Five Pieces Worth Reading: February 10, 2010
1) Ryan Avent: Small Business:
What's the biggest problem? "Small business owners entered 2010 the same way they left 2009, depressed," said William Dunkelberg, NFIB chief economist. "The biggest problem continues to be a shortage of customers." That will tend to make life hard on a businessman. Of course, that biggest of problems won't be going away until the economy begins adding more jobs than it's destroying, and obviously small businesses aren't there yet. The Obama administration is betting that by creating an incentive to hire, it will change the math—firms will move from cutting jobs on net to adding jobs on net, which will increase the number of customers out there, which will, in turn, feed more hiring.
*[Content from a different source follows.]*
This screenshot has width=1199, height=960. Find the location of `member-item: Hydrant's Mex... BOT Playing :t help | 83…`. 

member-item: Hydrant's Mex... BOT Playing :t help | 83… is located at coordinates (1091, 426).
Hopefully, that will be enough, but the proposed $33 billion looks awfully small given the 15 million unemployed.
2) Michael Derby: Fed’s Yellen: U.S. Rates Too Hot for China:
A top Federal Reserve official said Monday U.S. monetary policy is too hot for China and Hong Kong and explained any trouble those nations ultimately face because of this situation arises from their own foreign exchange policies. “Because both the Chinese and Hong Kong economies are further along in their recovery phases than the U.S. economy, current U.S. monetary policy is likely to be excessively stimulatory for them,” Federal Reserve Bank of San Francisco President Janet Yellen said. “However, as both Hong Kong and the mainland are currently pegging to the dollar, they are both to some extent stuck with the policy the Federal Reserve has chosen to promote recovery,” she wrote in a bank Economic Letter published Monday. The central banker said that if China wants to prevent U.S. policies from overheating its economy and driving inflation, it will have to do something about its foreign exchange policy. “Increased exchange rate flexibility could mitigate growing inflationary concerns, and also act toward easing global imbalances and encouraging the development of the household sector, a shift the Chinese government now officially says it wants,” Yellen said.
3) Duncan Black:
Message: Focused On Jobs: It's the actual jobs that matter, not the trying to look like you're doing something on jobs. Realities of Congress, blah blah blah, but occasionally it'd be nice if that charismatic guy in the White House would try to move public opinion.
4) WORST ACT OF JOURNALISTIC MALPRACTICE I HAVE SEEN TODAY: Elisabeth Rosenthal of the New York Times misusing Roger Pielke as an expert on climate change. Outsourced to Ken Caldeira:
Does Roger Pielke Jr really believe that Pachauri is exaggerating the climate change problem in order to obtain more funds for his nonprofit research center? If Pielke is going to make insinuations in the New York Times about the ethics of Dr Pachauri, he owes it to us to make his beliefs clear. He should state clearly which of the following two statements he believes: (a) Dr Rajendra Pachauri is exaggerating the climate change problem in order to obtain more funds for his nonprofit research center. (b) Dr Rajendra Pachauri is not exaggerating the climate change problem in order to obtain more funds for his nonprofit research center.
For a man with a $49,000 salary, donating all of his consulting fees to nonprofit organizations would ordinarily be seen as a sign of professional integrity and dedication. It is outrageous that Pielke attempts to turn this around and use it to insinuate an ethical lapse. It makes one wonder about Pielke’s motives.
5) STUPIDEST THING I HAVE READ TODAY: James Buchanan: Economists Have No Clothes:
What function must the whole financial-monetary structure perform in an ideally working market economy? This question is relatively easy to answer. The financial-monetary structure must be neutral in its allocative effects. It must be limited to the facilitation of exchanges (to the reduction of transactions costs)...
If other economists have no clothes, then I suspect James Buchanan must have neither clothes, skin, organs, or bones. The financial-monetary sector does a lot more than facilitate exchange--a problem that was solved by the invention of coinage under Gyges King of Lydia 2800 years ago. The financial-monetary structure does facilitate exchange, but that is only one of its roles. Its major role is to transform the forms of wealth that exist in the economy into forms of wealth that savers want to hold. The forms of wealth that exist in the economy are long-term illiquid risky projects and organizations that require a good deal of supervision and oversight. The forms of wealth that savers want to hold are short-term liquid safe assets that can be left to manage themselves. To move from one to the other financiers must (a) find people tolerant of bearing risk, (b) people willing to monitor and oversee, (c) people to make markets to create liquidity, while (d) betting that the law of large numbers can keep the whole thing from crashing down as they try to maximize their profits by paying the minimum to outside risk bearers, monitors, and market-makers. "[N]eutral in its allocative effects... limited to the facilitation of exchanges," FEH!!